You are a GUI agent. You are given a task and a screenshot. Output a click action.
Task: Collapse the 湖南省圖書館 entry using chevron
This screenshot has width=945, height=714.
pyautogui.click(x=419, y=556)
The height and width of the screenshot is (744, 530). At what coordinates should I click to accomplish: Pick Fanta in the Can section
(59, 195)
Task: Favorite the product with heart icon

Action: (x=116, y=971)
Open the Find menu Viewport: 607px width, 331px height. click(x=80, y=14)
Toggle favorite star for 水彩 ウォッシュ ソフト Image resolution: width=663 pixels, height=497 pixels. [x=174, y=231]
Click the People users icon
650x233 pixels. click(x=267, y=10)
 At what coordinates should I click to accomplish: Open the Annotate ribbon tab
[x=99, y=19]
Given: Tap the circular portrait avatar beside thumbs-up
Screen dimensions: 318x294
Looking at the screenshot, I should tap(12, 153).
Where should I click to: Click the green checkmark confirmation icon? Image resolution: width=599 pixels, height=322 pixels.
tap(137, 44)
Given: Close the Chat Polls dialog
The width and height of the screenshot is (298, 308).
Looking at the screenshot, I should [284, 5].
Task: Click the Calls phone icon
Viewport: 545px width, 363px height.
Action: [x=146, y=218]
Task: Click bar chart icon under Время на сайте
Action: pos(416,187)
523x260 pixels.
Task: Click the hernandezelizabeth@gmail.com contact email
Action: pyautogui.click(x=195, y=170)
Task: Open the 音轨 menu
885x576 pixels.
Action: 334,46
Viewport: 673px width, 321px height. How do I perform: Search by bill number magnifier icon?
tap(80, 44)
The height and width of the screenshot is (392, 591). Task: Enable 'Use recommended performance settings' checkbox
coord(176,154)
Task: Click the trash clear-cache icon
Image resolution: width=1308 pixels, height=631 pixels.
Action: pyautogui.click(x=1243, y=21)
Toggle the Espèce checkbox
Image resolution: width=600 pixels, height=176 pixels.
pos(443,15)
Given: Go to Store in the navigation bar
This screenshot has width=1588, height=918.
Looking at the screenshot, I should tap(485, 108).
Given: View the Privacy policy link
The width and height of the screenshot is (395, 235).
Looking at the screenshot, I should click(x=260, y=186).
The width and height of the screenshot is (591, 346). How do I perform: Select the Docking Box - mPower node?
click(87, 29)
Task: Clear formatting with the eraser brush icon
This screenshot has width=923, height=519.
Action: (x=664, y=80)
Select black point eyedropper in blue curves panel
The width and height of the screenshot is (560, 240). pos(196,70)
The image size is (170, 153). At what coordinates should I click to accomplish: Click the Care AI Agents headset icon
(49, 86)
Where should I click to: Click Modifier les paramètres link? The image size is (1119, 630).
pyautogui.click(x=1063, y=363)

Description of the task: After reading the records above, transcribe them verbatim.

Answer space:
You are a GUI agent. You are given a task and a screenshot. Output a click action.
Task: Collapse the 湖南省圖書館 entry using chevron
This screenshot has width=945, height=714.
pyautogui.click(x=419, y=556)
The height and width of the screenshot is (744, 530). At what coordinates should I click to accomplish: Pick Fanta in the Can section
(59, 195)
Task: Favorite the product with heart icon

Action: (x=116, y=971)
Open the Find menu Viewport: 607px width, 331px height. click(x=80, y=14)
Toggle favorite star for 水彩 ウォッシュ ソフト Image resolution: width=663 pixels, height=497 pixels. [x=174, y=231]
Click the People users icon
650x233 pixels. click(x=267, y=10)
 At what coordinates should I click to accomplish: Open the Annotate ribbon tab
[x=99, y=19]
Given: Tap the circular portrait avatar beside thumbs-up
Screen dimensions: 318x294
Looking at the screenshot, I should tap(12, 153).
Where should I click to: Click the green checkmark confirmation icon? Image resolution: width=599 pixels, height=322 pixels.
tap(137, 44)
Given: Close the Chat Polls dialog
The width and height of the screenshot is (298, 308).
Looking at the screenshot, I should [284, 5].
Task: Click the Calls phone icon
Viewport: 545px width, 363px height.
Action: [x=146, y=218]
Task: Click bar chart icon under Время на сайте
Action: pos(416,187)
523x260 pixels.
Task: Click the hernandezelizabeth@gmail.com contact email
Action: pyautogui.click(x=195, y=170)
Task: Open the 音轨 menu
885x576 pixels.
Action: 334,46
Viewport: 673px width, 321px height. How do I perform: Search by bill number magnifier icon?
tap(80, 44)
The height and width of the screenshot is (392, 591). Task: Enable 'Use recommended performance settings' checkbox
coord(176,154)
Task: Click the trash clear-cache icon
Image resolution: width=1308 pixels, height=631 pixels.
Action: pyautogui.click(x=1243, y=21)
Toggle the Espèce checkbox
Image resolution: width=600 pixels, height=176 pixels.
pos(443,15)
Given: Go to Store in the navigation bar
This screenshot has width=1588, height=918.
Looking at the screenshot, I should tap(485, 108).
Given: View the Privacy policy link
The width and height of the screenshot is (395, 235).
Looking at the screenshot, I should click(x=260, y=186).
The width and height of the screenshot is (591, 346). How do I perform: Select the Docking Box - mPower node?
click(87, 29)
Task: Clear formatting with the eraser brush icon
This screenshot has width=923, height=519.
Action: (x=664, y=80)
Select black point eyedropper in blue curves panel
The width and height of the screenshot is (560, 240). pos(196,70)
The image size is (170, 153). At what coordinates should I click to accomplish: Click the Care AI Agents headset icon
(49, 86)
Where should I click to: Click Modifier les paramètres link? The image size is (1119, 630).
pyautogui.click(x=1063, y=363)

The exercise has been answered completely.